Supplied information START

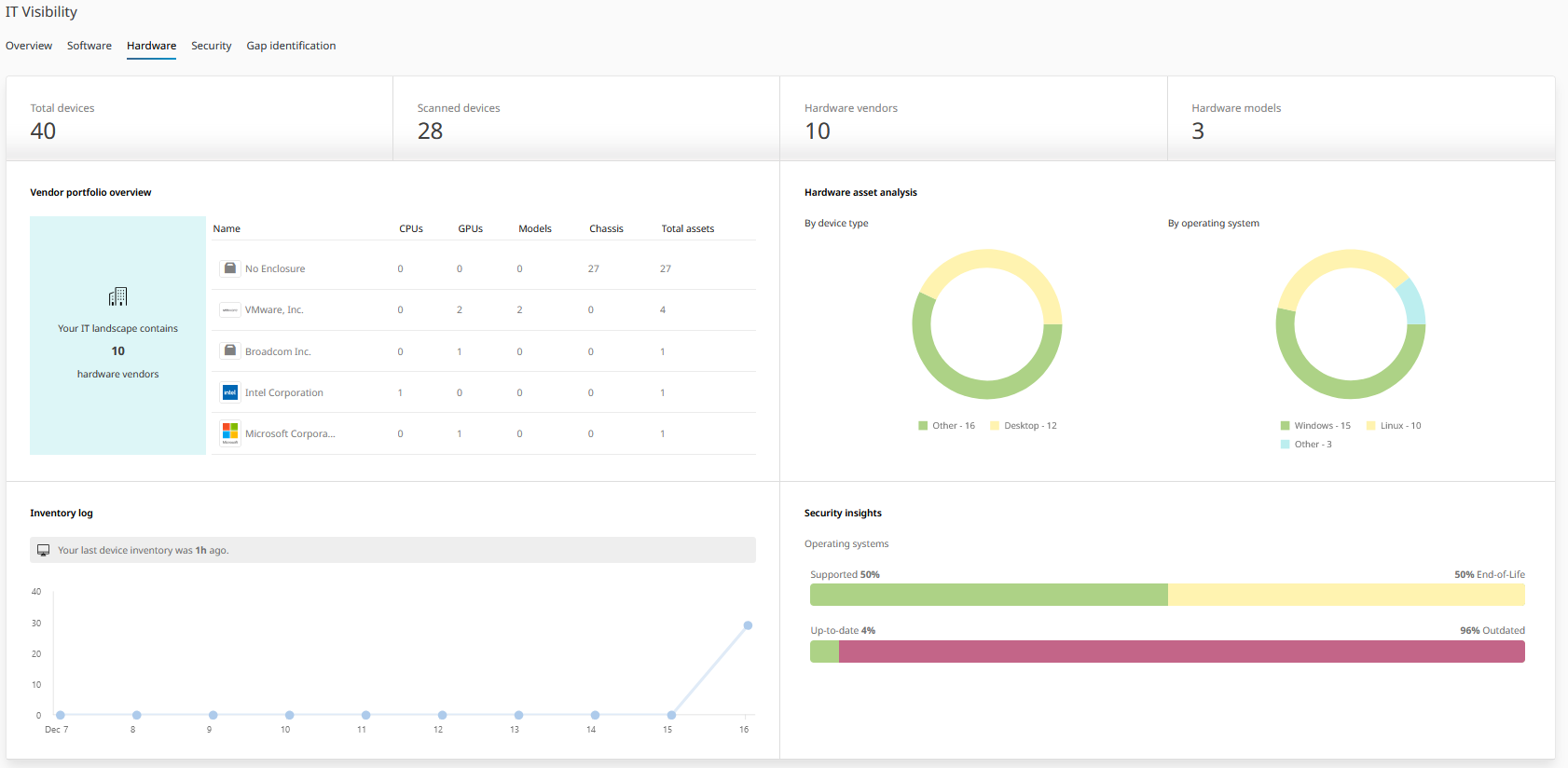Viewport: 1568px width, 768px height.
Task: Click the Dec 16 data point on inventory chart
Action: [748, 625]
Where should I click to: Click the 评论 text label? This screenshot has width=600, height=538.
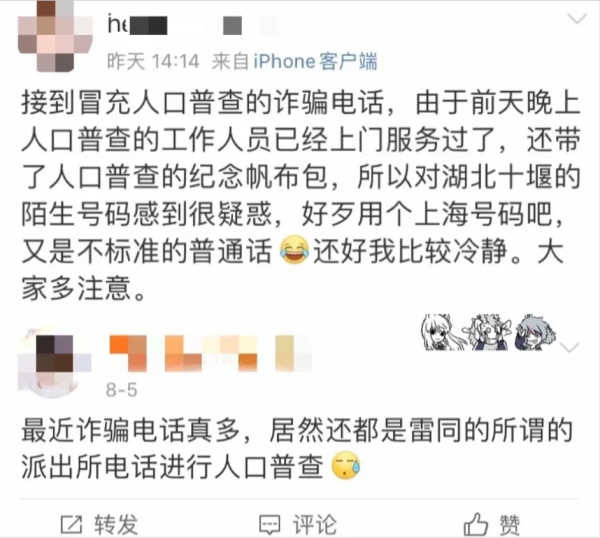coord(315,525)
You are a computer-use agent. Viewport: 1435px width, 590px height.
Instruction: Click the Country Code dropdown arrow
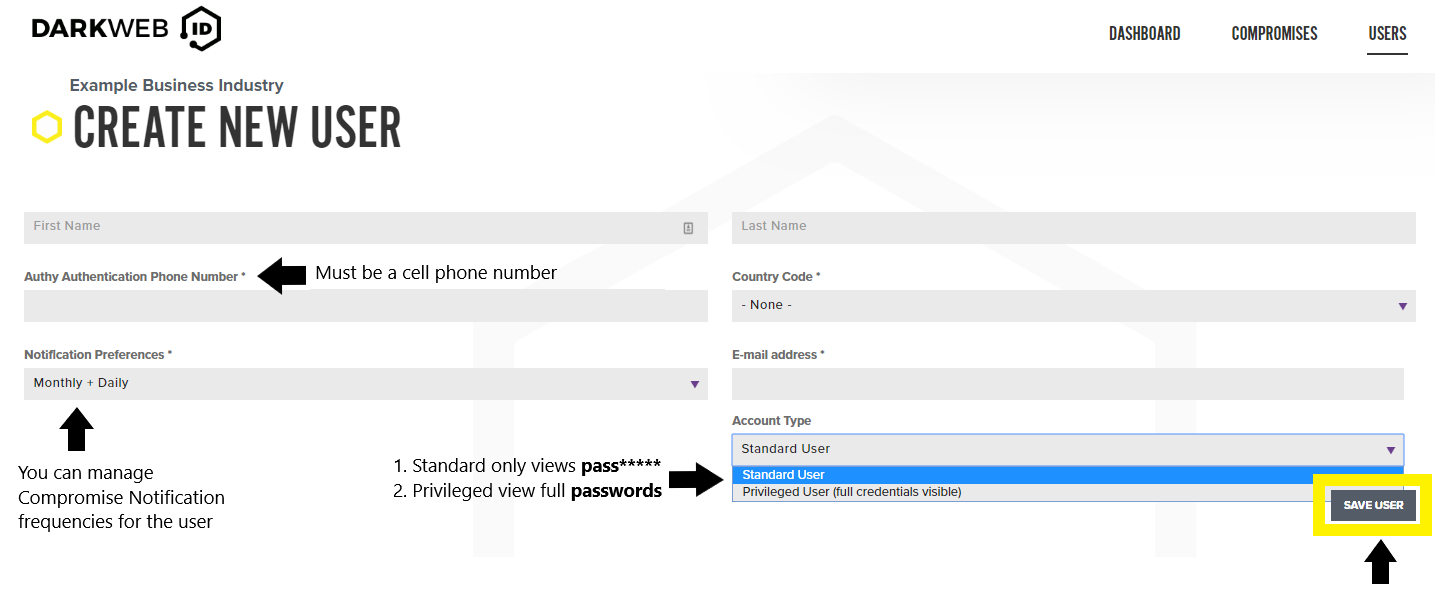coord(1402,306)
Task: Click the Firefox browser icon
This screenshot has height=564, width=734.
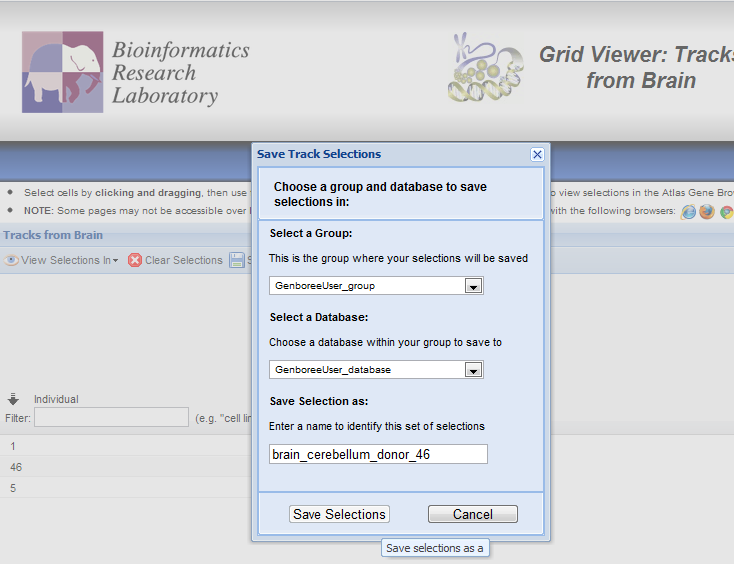Action: [x=707, y=211]
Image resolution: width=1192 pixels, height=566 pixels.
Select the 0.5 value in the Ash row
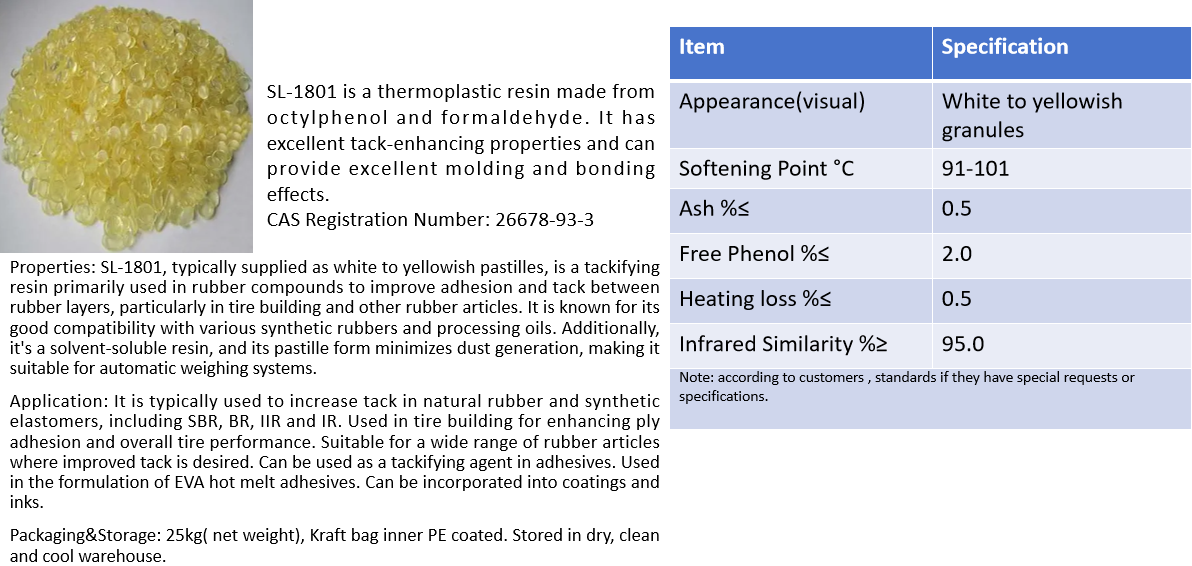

Supplied information END

* Instructions for the task: The line that contains "You are a computer-use" begins the range and the last line of the entries ends it; print that range exactly, without pictures.

* Exercise answer:
You are a computer-use agent. Viewport: 1435px width, 590px height.
Instruction: Click the Country Code dropdown arrow
coord(1402,306)
Task: Click the Firefox browser icon
This screenshot has height=564, width=734.
Action: [x=707, y=211]
Image resolution: width=1192 pixels, height=566 pixels.
Select the 0.5 value in the Ash row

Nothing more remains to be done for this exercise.